== Description of the task ==
Lines with the word "field" in them are the ones to copy from the records.

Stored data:
◆ ◆ ◆ ◆

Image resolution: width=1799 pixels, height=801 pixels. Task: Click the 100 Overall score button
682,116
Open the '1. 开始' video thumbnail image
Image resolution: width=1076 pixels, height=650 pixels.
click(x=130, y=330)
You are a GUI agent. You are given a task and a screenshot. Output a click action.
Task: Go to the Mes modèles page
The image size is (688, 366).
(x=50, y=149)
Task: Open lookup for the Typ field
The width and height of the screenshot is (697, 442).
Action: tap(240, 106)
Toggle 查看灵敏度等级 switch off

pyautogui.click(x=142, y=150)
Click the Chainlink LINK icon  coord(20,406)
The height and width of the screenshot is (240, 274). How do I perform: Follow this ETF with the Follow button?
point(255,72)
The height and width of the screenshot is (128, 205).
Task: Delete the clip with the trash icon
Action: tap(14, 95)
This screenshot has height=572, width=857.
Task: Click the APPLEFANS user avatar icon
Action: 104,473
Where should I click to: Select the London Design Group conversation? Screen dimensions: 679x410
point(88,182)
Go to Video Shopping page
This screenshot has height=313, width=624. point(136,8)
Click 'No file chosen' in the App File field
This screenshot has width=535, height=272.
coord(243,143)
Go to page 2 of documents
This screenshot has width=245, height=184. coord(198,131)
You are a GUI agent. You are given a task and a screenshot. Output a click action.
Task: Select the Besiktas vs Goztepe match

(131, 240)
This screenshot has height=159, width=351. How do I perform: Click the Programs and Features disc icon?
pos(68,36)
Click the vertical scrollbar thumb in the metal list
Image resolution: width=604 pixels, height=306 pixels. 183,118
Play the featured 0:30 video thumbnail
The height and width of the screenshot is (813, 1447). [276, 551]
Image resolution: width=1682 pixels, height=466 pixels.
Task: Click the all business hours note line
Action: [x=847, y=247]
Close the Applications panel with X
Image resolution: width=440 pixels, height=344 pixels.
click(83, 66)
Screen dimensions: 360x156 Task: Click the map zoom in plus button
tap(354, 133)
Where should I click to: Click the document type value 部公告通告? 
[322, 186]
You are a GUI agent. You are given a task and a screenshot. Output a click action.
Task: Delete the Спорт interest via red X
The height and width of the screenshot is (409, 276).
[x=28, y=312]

◆ ◆ ◆ ◆

== Response to the task ==
Task: Open lookup for the Typ field
Click 'No file chosen' in the App File field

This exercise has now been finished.